NEW DELHI, Oct 17: For the third time in a month the Supreme Court on Tuesday rapped the Maharashtra Assembly speaker Rahul Narwekar and gave him a final opportunity to frame a “realistic time schedule” to hear and decide the disqualification petitions on split of the Shiv Sena and the Nationalist Congress Party.

On an assurance from the solicitor general Tushar Mehta, who was representing the speaker that he would personally take up with Mr Narwekar during the Dussehra vacation to work out the time frame, the apex court fixed the next hearing on October 30.

“We are not satisfied with the time schedule. Solicitor General has apprised that during Dussehra breaks he would personally engage with the speaker so as to indicate a firm set of modalities,” the bench, also comprising Justices JB Pardiwala and Manoj Misra, said while posting the matter for hearing on October 30.

In the previous hearing, a three-judge Bench headed by Chief Justice of India D.Y. Chandrachud had slammed the Speaker for reducing the proceedings to a “charade” by “merrily” deferring hearings. The court accepted Solicitor-General Tushar Mehta’s submission that he would personally intervene with the Speaker during the Dussehra vacations to finalise a firm set of modalities for the pending disqualification proceedings under the Tenth Schedule of the Constitution. These petitions seek the disqualification of each other’s Members of Legislative Assembly (MLAs) following split in the two parties.

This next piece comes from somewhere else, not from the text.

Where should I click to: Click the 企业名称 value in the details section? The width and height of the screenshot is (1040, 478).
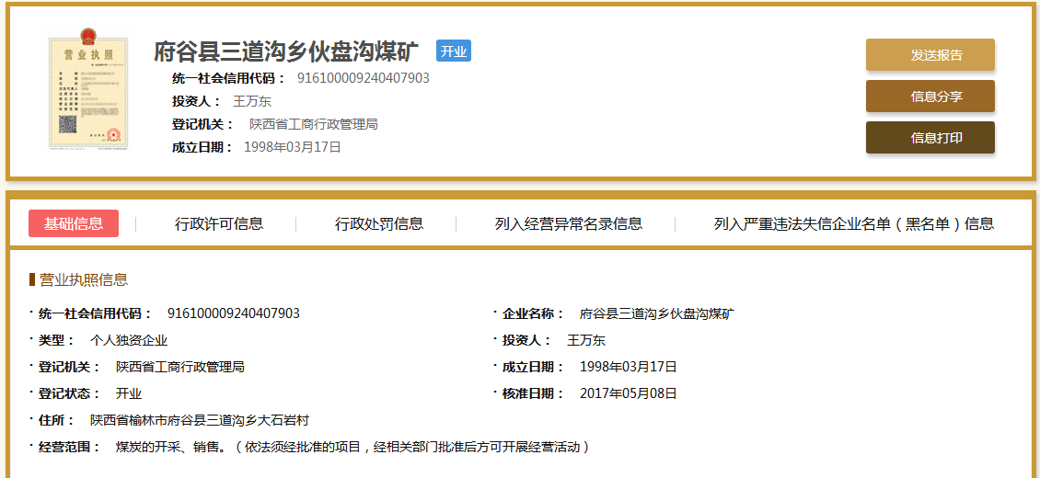click(656, 313)
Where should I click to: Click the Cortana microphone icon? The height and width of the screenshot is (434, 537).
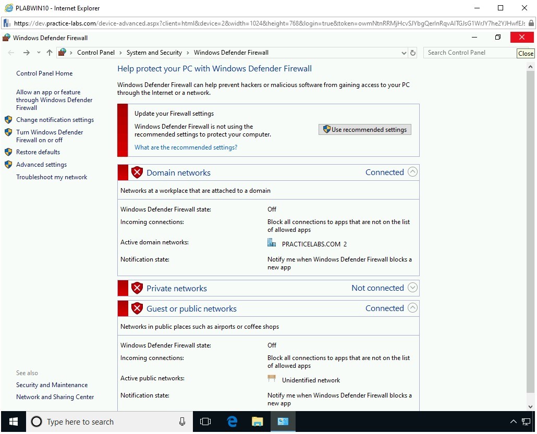[x=182, y=421]
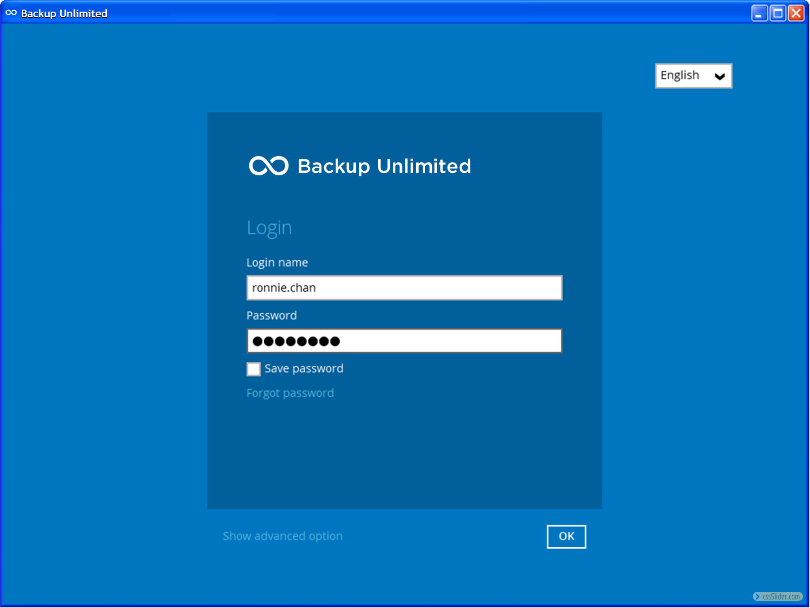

The Court expressed strong displeasure that Mr Narwekar was giving interviews but not doing his job of giving time for hearing of the disqualification petitions and delaying a decision to make the entire issue infructuous as the state Assembly elections were due next year. It also reservation over Narwekar’s reported claim in an interview that in deciding on the Assembly members’ disqualification proceedings, the speaker was “co-equal to the government” though the apex court was supreme in its own way.

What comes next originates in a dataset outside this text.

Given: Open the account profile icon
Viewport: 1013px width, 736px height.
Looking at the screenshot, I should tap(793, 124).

Mehta, however, attempted to pacify the court saying that though he was not aware of Narwekar’s any such interview, he did not think his statement was in anyway intended to make any adverse comments on the apex court.

On October 13, Chief Justice Chandrachud had said the Speaker had disregarded the court’s September 18 order to prepare a schedule to complete the disqualification proceedings against the Shinde camp. The court had even warned that it may even be compelled to set a timeline of two months for the Speaker, who is acting as tribunal under the Tenth Schedule, to complete the proceedings.

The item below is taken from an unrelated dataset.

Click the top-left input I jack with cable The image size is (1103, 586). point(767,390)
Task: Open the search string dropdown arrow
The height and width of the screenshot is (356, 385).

“Somebody has to advise the Speaker that he cannot defeat the orders of the Supreme Court like this… He is acting as an election tribunal when he is hearing disqualification petitions under the Tenth Schedule. He is amenable to the jurisdiction of this court,” the Chief Justice had observed. Sunil Prabhu, a close loyalist of Uddhav Thackeray and Jayant Patil, a close confidant of the NCP chief Sharad Pawar, had filed the petitions against Narwekar seeking Supreme Court’s intervention for early decision on the disqualification proceedings.

Senior advocates Kapil Sibal and A.M. Singhvi for petitioners had urged the court to decide the responsibilities of the Speaker while acting as an election tribunal under the Tenth Schedule. Mr Mehta had in turn blamed the Uddhav Thackeray camp for rushing to the Supreme Court like “school children complaining to the teacher.”

The court, however, had categorically said it would not allow the Speaker to drag the disqualification proceedings till the next election, which would make the Tenth Schedule proceedings against the Shinde camp infructuous.

On May 11, a five-judge Bench had directed the Maharashtra Speaker — in his capacity as tribunal under the Tenth Schedule (anti-defection law) of the Constitution — to hear and decide the disqualification petitions within a “reasonable time.” A total of 56 MLAs are facing disqualification under the Tenth Schedule. There are 34 disqualification petitions pending, waiting for the Speaker to decide.